The process I call bricolage is perhaps the method least familiar to U.S. constitutional scholars. Describing a people she studied who annoyingly seemed to appropriate elements of its culture from anything at hand, Margaret Mead wrote, “A picture of a local native reading the index to the Golden Bough just to see if they had missed anything, would be appropriate.”
Claude Lévi-Strauss called this sort of activity bricolage, the assembly of something new from whatever materials the constructor discovered.
Contemporary references to comparative constitutional materials may be a form of bricolage. Functionalists and expressivists worry about whether appropriating selected portions of other constitutional traditions is sensible, or whether the appropriation will “work” in some sense. The bricoleur does not have these concerns about maintaining proper borders among systems.
Comparative constitutional analysis can use the idea of bricolage in several ways. In contrast to functionalism and expressivism, which offer ways of interpreting particular constitutional provisions, bricolage cautions against adopting interpretive strategies that impute a high degree of constructive rationality to a constitution's drafters. Further, the idea of bricolage can displace our sense of the taken-for-granted in the constitutional system with which we are most familiar, without suggesting, as the functionalist would, that we can replace some parts of what we take for granted with elements appropriated from other systems. Finally, bricolage brings the historical contingency of all human action to the fore. It may therefore help us think about the recent interest in comparative constitutional law in the Supreme Court and the legal academy.

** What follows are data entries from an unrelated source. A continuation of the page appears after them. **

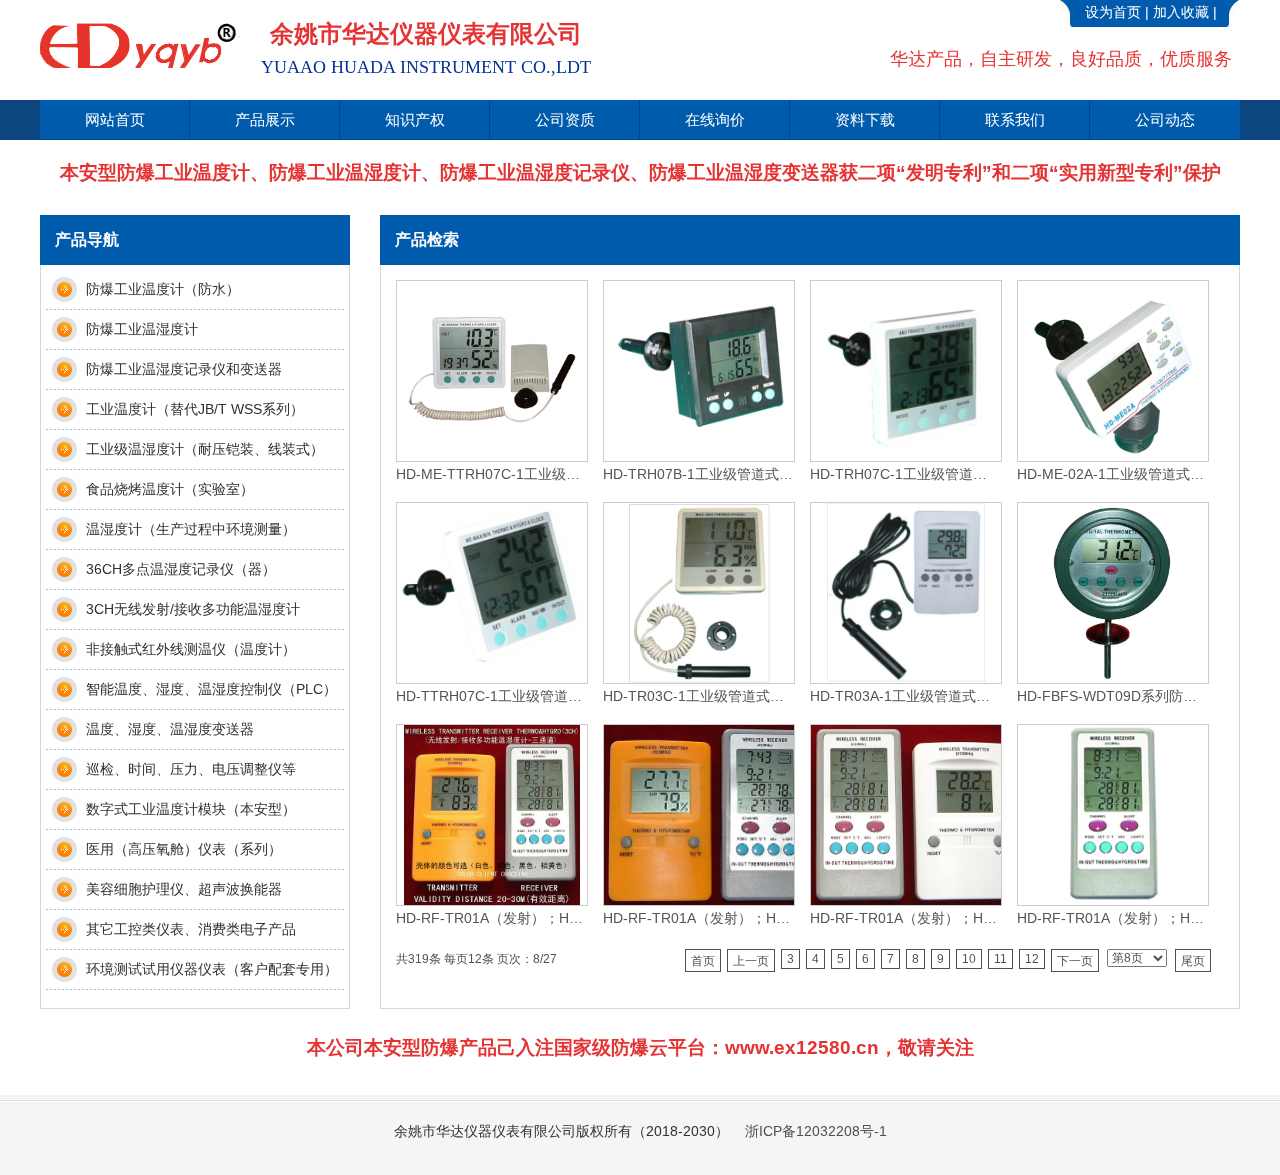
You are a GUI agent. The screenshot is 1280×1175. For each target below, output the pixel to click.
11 (1000, 959)
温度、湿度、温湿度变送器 (170, 729)
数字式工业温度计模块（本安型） (191, 809)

The suggestion that bricolage might somehow help us use comparative constitutional experience in interpreting the U.S. Constitution raises an immediate question: What does Lévi-Strauss have to do with interpreting the Constitution? More precisely, constitutional interpretation is an exercise within U.S. constitutional law, which has its distinctive methods and sources on which interpreters may justifiably rely. We must know what methods and sources authorize interpreters to refer to constitutional *1230
experience elsewhere before we can examine how that experience aids us in interpreting the Constitution. The next Part of this Article develops the argument that the Constitution, either in particular provisions or in the interpretive methods we have developed, licenses reliance on experience elsewhere through the three approaches I have sketched.
The succeeding Parts examine functionalism, expressivism, and bricolage in more detail. Each has the same structure. After briefly describing the approach that is the topic of the Part, I analyze a problem in U.S. constitutional law, initially using only domestic sources and then adding the functionalist's, expressivist's, or bricoleur's contribution. Each Part then proceeds to discuss the limitations of relying on experience elsewhere in the specific ways that functionalists, expressivists, and bricoleurs would, and concludes by sketching some connections among these varying approaches. Part VI defends the comparative enterprise as a form of liberal education in law.
Before launching into the extended discussions that follow, an advance warning seems necessary. By far the bulk of this Article deals with U.S. constitutional law, not the constitutional law of other nations. This apparent imbalance is justified, however, by the underlying inquiry. To know what we can learn from constitutional experience elsewhere, we must first find out how far we can go using only domestic resources. Comparative study may well produce only small, though perhaps important or at least interesting, adjustments to what we can conclude from those resources.
Indeed, it would be quite surprising to draw dramatically different conclusions once we introduce comparative considerations, for that would mean that people who had done and thought about U.S. constitutional law for two centuries had somehow overlooked something quite fundamental."
108 Yale L.J. 1225, 1225 -1230 (1999) [footnotes omitted].